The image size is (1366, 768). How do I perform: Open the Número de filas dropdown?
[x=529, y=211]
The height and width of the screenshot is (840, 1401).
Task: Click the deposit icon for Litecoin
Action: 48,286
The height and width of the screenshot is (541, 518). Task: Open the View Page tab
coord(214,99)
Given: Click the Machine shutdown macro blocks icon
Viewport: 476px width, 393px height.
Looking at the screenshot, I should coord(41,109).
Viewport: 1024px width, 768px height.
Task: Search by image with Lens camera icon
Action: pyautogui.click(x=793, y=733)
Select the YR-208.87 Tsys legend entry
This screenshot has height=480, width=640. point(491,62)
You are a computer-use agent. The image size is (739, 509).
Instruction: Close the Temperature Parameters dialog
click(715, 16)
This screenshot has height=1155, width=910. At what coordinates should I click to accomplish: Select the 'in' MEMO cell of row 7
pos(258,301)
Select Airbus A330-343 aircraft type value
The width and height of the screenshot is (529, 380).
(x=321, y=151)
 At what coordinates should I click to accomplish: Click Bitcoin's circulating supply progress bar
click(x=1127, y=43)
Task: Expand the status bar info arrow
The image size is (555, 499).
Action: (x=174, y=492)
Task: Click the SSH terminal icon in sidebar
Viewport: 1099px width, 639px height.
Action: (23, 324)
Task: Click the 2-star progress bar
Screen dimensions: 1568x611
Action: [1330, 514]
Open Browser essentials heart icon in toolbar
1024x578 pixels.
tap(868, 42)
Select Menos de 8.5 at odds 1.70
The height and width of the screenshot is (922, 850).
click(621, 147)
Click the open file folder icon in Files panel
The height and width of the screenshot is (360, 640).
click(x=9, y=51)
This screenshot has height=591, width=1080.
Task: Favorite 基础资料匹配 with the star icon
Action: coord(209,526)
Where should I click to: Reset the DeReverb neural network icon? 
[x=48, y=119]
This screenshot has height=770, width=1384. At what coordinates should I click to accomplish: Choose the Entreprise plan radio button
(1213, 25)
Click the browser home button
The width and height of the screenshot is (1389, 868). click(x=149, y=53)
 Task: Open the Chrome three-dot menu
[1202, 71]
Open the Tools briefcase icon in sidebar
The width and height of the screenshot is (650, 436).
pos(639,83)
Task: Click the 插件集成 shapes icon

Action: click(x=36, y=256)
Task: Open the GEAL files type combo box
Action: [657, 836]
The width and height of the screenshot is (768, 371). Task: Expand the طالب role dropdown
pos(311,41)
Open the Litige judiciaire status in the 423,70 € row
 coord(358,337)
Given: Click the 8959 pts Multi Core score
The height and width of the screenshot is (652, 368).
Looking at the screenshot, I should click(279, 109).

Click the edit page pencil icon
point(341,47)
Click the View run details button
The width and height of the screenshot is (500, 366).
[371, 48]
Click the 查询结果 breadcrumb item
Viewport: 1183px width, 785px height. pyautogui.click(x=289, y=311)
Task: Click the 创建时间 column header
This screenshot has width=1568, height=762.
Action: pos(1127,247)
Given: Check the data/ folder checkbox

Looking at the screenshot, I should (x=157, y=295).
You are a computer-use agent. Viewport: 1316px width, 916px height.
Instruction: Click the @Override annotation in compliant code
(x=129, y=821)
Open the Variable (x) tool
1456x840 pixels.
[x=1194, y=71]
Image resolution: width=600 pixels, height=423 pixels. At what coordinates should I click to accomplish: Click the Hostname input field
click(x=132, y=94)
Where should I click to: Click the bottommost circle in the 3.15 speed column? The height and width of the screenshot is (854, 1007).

-=-=-

WHAT THE EXERCISE ASKS
As you read the records above, find each line that contains "computer" and copy it.

RESPONSE AREA
You are a computer-use agent. The image size is (739, 509).
You are a computer-use agent. Viewport: 1316px width, 916px height.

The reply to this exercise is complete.